(INFORMATION begins)

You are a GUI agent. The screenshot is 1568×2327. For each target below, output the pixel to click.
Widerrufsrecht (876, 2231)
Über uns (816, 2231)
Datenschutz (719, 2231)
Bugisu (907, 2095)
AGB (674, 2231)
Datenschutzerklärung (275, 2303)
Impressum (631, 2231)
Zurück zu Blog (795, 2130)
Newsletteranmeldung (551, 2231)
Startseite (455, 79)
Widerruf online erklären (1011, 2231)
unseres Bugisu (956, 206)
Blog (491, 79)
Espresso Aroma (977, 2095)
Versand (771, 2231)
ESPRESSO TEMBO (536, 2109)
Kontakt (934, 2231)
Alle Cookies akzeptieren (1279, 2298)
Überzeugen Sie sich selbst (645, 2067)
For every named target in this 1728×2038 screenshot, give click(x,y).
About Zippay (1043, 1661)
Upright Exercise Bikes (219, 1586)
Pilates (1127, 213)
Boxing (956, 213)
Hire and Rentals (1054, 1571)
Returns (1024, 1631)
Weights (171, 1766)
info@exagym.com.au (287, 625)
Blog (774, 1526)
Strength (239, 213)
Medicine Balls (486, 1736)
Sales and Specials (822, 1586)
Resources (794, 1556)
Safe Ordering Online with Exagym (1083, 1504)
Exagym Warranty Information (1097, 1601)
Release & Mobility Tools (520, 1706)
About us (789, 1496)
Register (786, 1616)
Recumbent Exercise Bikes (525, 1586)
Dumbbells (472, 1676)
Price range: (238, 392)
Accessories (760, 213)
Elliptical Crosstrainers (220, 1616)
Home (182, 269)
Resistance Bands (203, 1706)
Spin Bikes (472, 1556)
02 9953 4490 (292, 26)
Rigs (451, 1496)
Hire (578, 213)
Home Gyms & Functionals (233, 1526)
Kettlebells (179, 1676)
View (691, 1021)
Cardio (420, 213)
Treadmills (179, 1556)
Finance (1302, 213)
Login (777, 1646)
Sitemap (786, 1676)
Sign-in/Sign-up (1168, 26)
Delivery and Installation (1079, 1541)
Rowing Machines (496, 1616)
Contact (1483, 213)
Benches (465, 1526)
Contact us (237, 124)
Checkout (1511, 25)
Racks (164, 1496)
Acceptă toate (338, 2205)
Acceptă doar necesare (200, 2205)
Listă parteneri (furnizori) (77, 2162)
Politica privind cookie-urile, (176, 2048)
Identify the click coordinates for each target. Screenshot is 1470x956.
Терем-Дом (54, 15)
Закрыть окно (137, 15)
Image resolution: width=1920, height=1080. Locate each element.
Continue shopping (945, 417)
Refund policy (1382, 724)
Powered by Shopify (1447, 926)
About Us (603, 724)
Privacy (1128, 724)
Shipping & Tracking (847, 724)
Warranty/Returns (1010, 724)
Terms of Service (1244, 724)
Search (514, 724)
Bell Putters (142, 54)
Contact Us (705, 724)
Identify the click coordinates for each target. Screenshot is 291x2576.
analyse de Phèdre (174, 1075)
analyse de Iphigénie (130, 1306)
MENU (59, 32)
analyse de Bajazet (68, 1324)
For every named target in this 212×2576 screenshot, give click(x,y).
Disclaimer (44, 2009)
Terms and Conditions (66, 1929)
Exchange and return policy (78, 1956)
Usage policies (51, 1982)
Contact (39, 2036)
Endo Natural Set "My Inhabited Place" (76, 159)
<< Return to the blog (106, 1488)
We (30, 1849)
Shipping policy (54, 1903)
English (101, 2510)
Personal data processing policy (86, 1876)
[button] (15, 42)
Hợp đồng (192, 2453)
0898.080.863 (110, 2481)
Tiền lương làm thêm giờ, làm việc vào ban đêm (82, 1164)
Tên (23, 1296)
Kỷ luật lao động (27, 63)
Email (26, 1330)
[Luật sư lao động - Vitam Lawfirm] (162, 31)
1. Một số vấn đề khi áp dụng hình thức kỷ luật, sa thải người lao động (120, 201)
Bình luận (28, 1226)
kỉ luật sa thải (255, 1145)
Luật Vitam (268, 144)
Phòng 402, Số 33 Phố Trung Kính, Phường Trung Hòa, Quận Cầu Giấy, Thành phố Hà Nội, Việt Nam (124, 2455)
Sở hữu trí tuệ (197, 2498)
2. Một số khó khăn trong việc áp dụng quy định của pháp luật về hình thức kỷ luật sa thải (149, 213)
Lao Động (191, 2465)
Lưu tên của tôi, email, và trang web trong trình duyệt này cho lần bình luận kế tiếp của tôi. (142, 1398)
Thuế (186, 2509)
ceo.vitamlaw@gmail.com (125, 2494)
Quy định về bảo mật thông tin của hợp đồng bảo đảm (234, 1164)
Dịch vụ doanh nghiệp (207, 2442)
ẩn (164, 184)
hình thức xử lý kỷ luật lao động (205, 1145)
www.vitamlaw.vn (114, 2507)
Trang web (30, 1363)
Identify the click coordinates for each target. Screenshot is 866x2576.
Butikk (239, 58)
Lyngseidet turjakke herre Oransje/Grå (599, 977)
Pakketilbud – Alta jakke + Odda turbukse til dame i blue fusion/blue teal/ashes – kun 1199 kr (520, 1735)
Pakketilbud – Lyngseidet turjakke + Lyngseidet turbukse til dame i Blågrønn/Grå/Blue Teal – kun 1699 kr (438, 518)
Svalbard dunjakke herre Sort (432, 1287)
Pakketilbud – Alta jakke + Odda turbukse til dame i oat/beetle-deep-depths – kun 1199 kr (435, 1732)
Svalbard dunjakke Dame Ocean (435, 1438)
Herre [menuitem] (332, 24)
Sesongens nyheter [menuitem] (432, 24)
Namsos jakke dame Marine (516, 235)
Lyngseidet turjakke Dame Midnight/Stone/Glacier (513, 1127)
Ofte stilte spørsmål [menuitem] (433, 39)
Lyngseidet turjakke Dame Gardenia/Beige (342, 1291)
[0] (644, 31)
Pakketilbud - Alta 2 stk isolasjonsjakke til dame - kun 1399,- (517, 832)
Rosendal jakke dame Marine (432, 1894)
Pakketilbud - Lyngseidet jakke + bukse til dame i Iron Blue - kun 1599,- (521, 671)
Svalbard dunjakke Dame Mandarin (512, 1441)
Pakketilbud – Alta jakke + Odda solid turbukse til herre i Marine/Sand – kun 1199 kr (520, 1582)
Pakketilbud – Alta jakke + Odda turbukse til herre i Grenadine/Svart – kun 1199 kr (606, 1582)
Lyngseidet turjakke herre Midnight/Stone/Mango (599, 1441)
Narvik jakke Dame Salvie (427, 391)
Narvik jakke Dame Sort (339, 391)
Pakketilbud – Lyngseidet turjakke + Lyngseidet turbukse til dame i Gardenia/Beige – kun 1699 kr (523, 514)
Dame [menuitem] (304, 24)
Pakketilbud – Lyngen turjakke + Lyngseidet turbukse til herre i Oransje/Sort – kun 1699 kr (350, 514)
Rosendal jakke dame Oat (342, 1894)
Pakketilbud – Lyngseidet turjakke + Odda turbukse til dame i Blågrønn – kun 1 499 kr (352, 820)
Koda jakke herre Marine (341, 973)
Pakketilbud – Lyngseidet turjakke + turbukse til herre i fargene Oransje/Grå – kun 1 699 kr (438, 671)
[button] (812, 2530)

(INFORMATION ends)

▸ PROMPT
Tell how many lines of the data above hold the string "Terms". Give only the number.

▸ EXERCISE RESPONSE
2